Instruction: Select and copy every line of the rows below that contains the string "click". Case matters.

Input data:
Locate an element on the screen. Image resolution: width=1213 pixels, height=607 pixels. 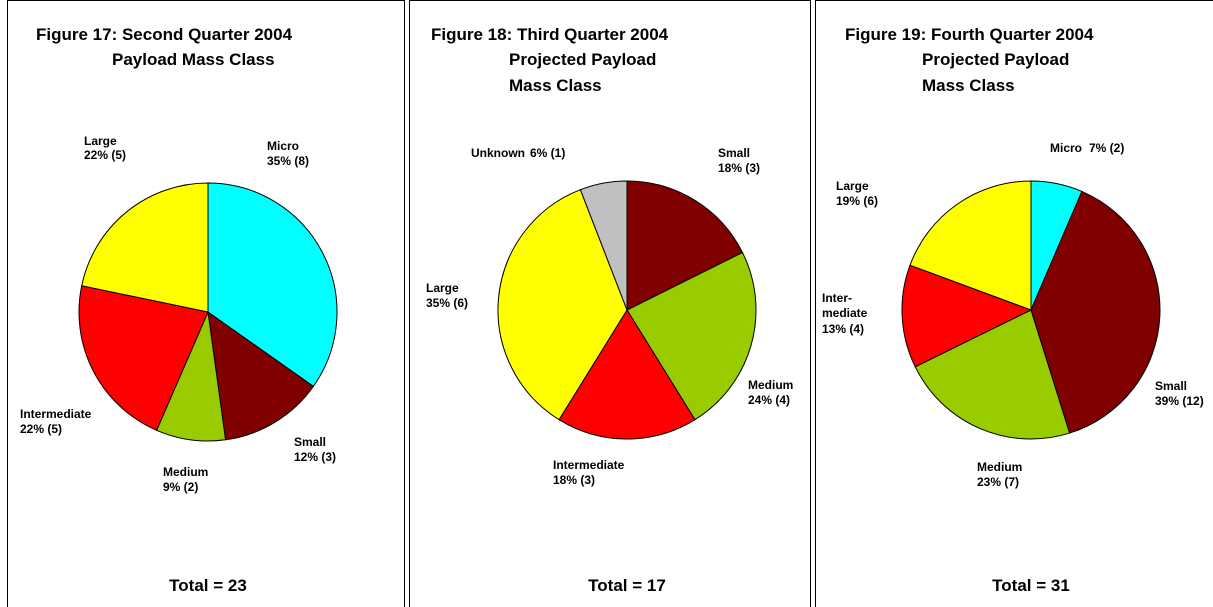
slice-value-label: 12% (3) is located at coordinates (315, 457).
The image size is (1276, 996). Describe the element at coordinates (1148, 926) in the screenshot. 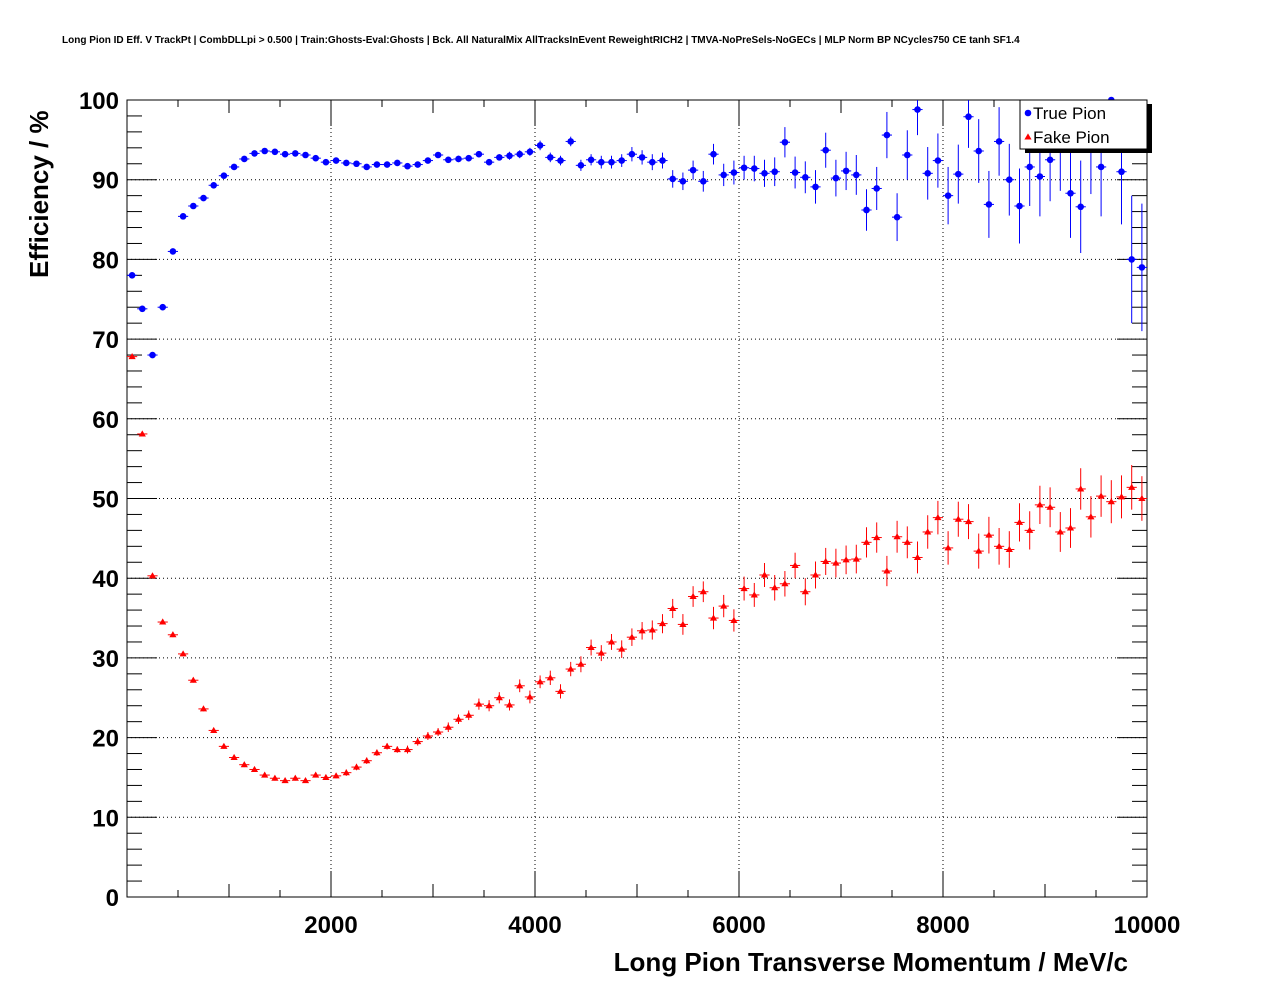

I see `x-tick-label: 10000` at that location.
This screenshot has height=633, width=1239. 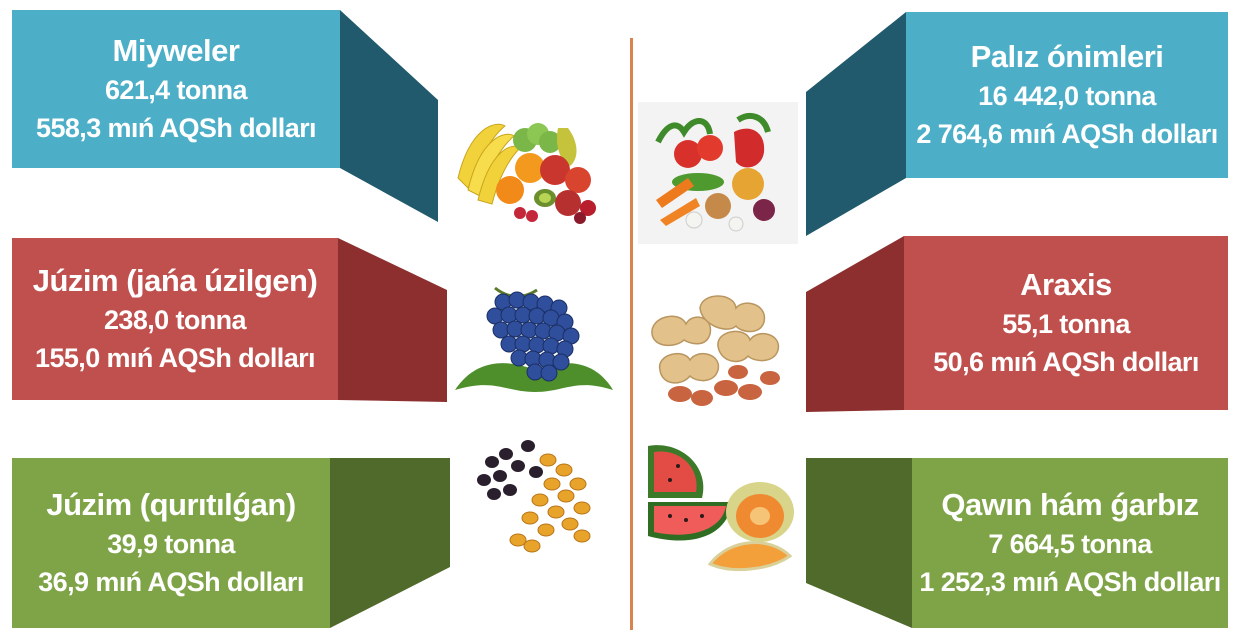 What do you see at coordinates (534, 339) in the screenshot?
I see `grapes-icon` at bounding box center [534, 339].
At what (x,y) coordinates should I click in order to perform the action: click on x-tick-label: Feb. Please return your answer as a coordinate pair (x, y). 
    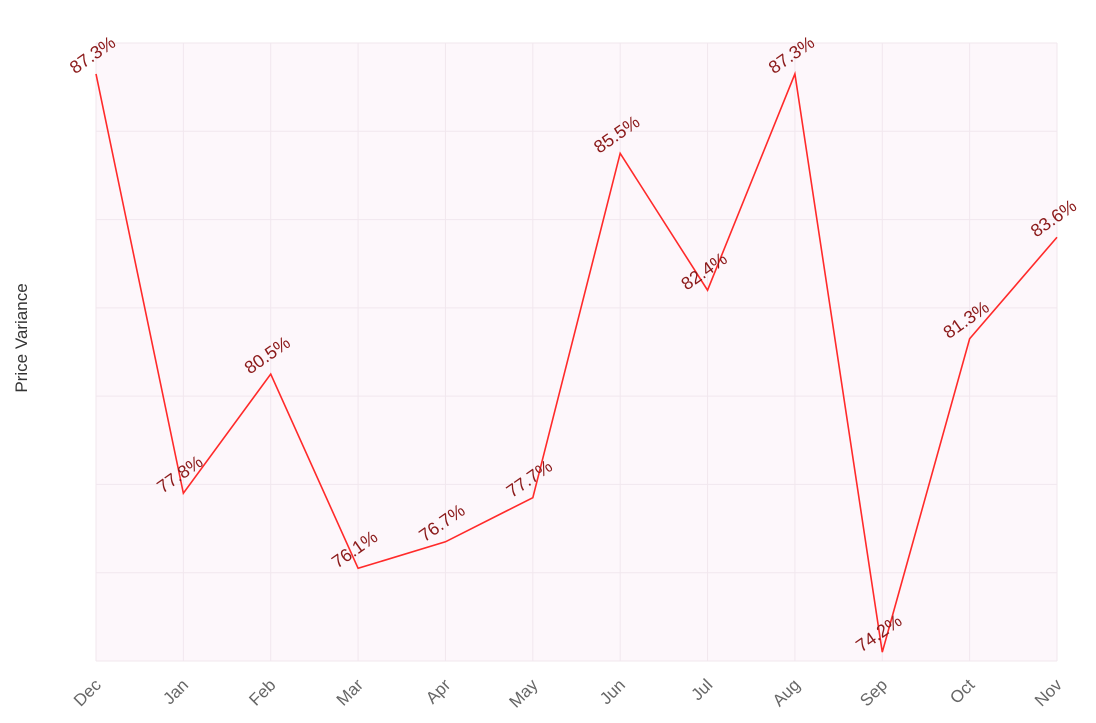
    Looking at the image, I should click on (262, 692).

==

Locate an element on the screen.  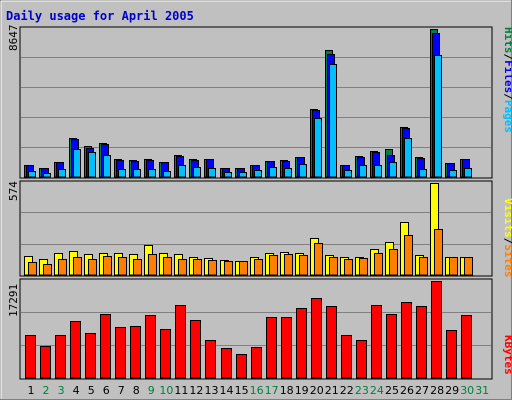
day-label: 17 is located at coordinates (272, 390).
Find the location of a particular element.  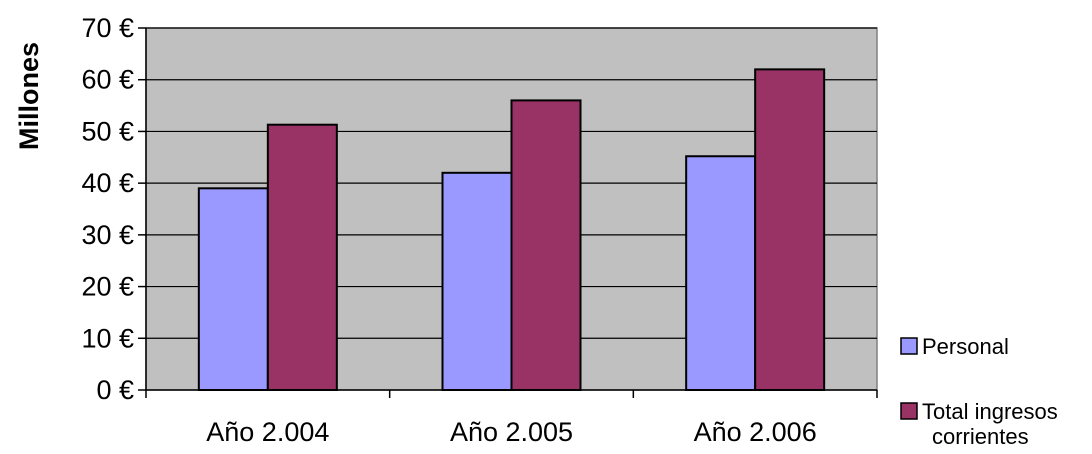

...

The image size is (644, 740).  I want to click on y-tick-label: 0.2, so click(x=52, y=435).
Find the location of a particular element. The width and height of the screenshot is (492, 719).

Task output:
At what (x,y) coordinates should I click in order to perform the action: click on x-tick-label: Feb. Please return your answer as a coordinate pair (x, y). 
    Looking at the image, I should click on (262, 692).
The image size is (644, 740).  I want to click on y-tick-label: 0.2, so click(x=52, y=435).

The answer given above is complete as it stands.